Marcus barely had time to wonder if this was Akino’s ‘security and retail’ boyfriend when Wombat screamed, ‘;Run! Don’t let him drag you into the car! They’ll do terrible things and take photos. You’ll end up in the freezer!’

Wombat’s revelation and the angry man gave Marcus such a shock that his chest heaved, and he swallowed the Coolish cap. It stuck in his throat. Marcus gagged, and sat down on the seat. Odd noises erupted from his mouth.

The man stopped shouting and stared at Marcus. He pulled out his phone, spoke briefly, then jumped back into the car. The door slammed, and the vehicle sped off, down the hill towards the big city.

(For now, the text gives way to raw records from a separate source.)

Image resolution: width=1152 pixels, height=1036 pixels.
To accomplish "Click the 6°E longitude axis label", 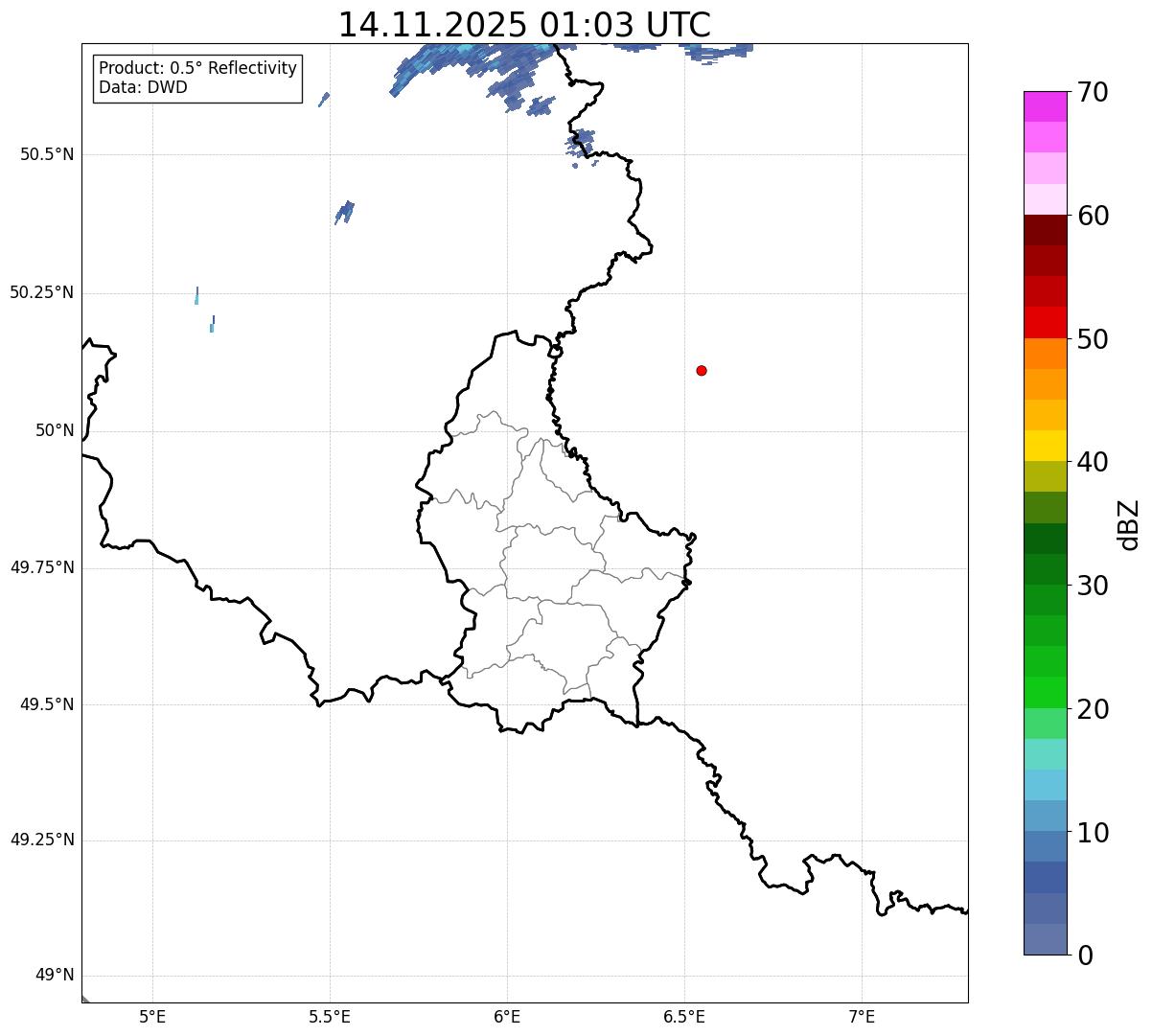I will click(x=507, y=1016).
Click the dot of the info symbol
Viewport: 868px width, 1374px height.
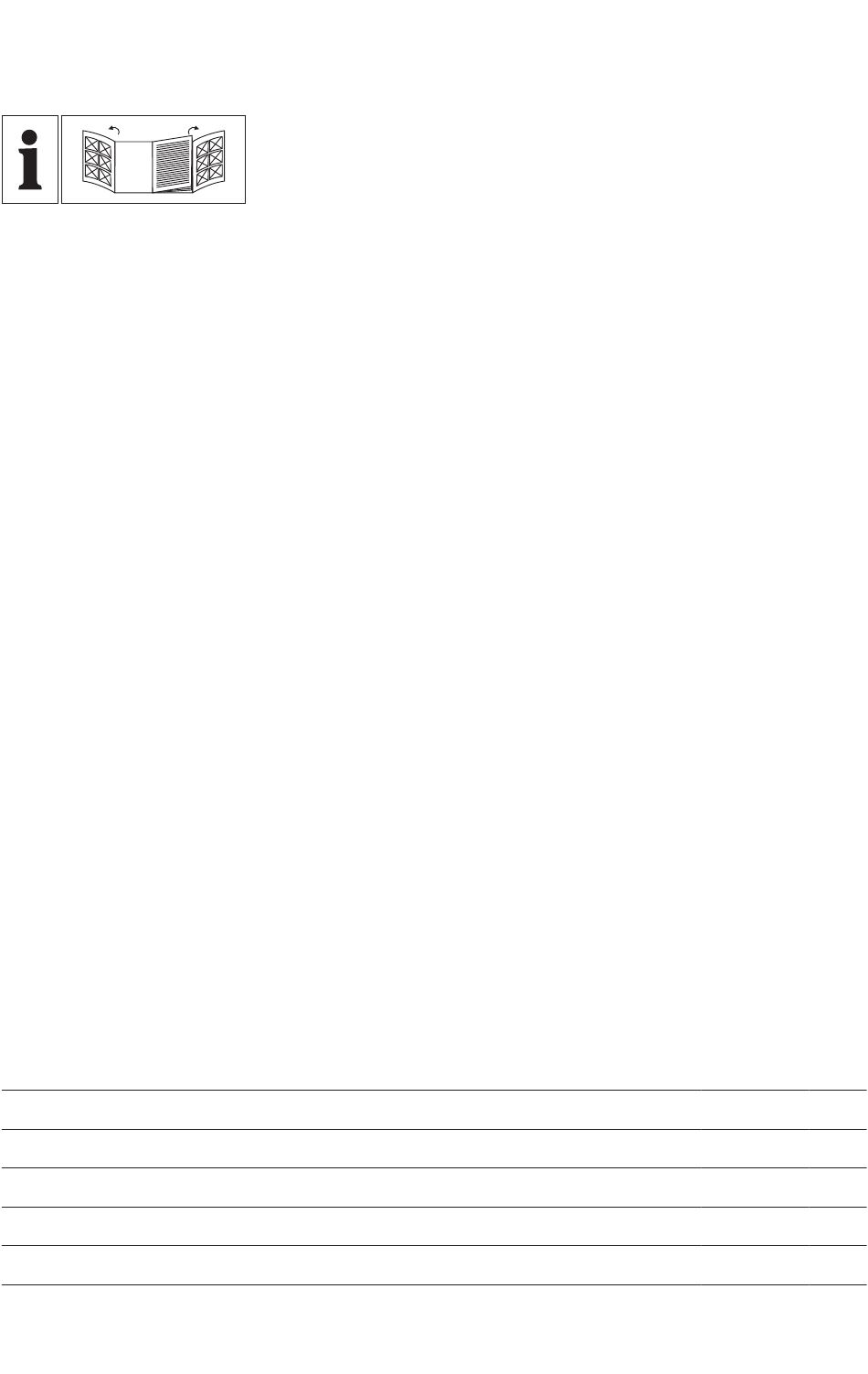30,133
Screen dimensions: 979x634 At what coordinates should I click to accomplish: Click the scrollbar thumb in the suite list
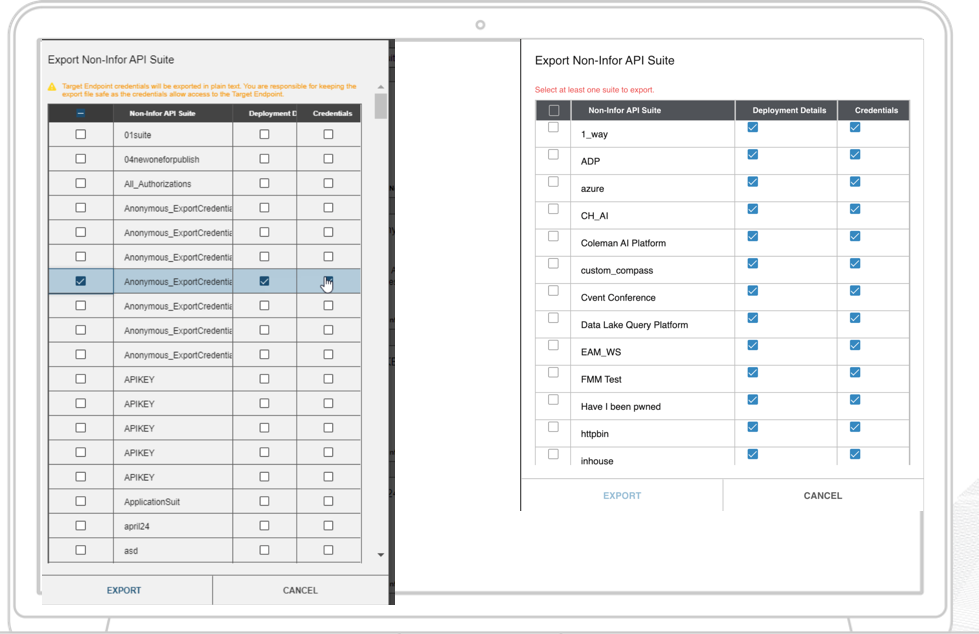pyautogui.click(x=380, y=106)
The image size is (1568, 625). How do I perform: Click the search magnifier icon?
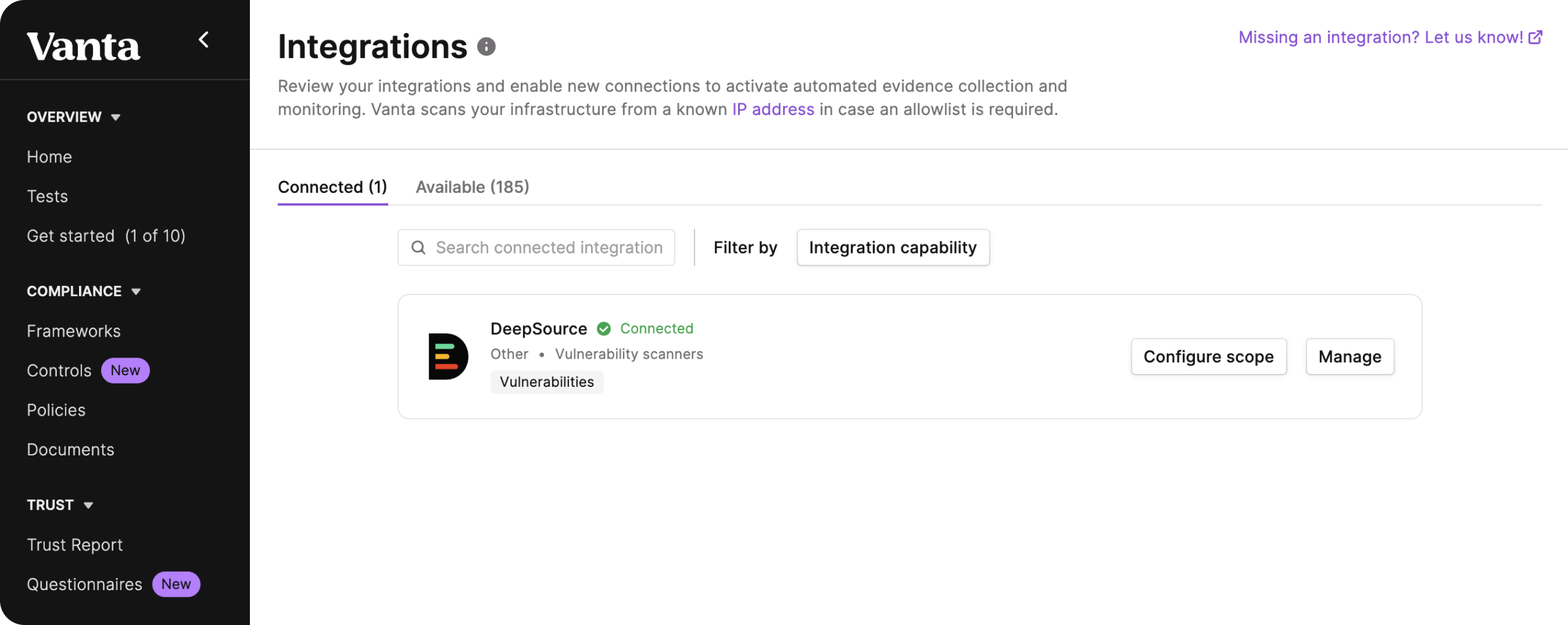[418, 247]
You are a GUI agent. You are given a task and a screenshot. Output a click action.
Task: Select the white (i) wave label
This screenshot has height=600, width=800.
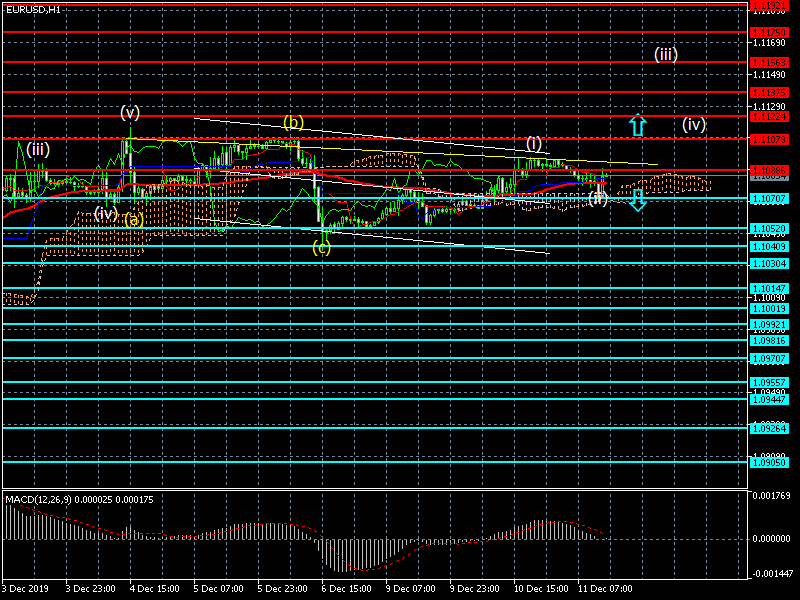pyautogui.click(x=534, y=143)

Marcus slumped to the ground. An ambulance arrived. Wombat said something he didn’t catch. The inside of Marcus’ head turned deep red, like the jelly in a Panapp raspberry cup. He drifted up above the carpark. Tears welled in his eyes as he looked down to see Wilma riding her bike, a loaf of bread in a string bag swinging from the handlebars. She disappeared as the valley turned a brilliant white. Marcus thought he’d entered a pure land sculpted entirely from Coolish vanilla ice.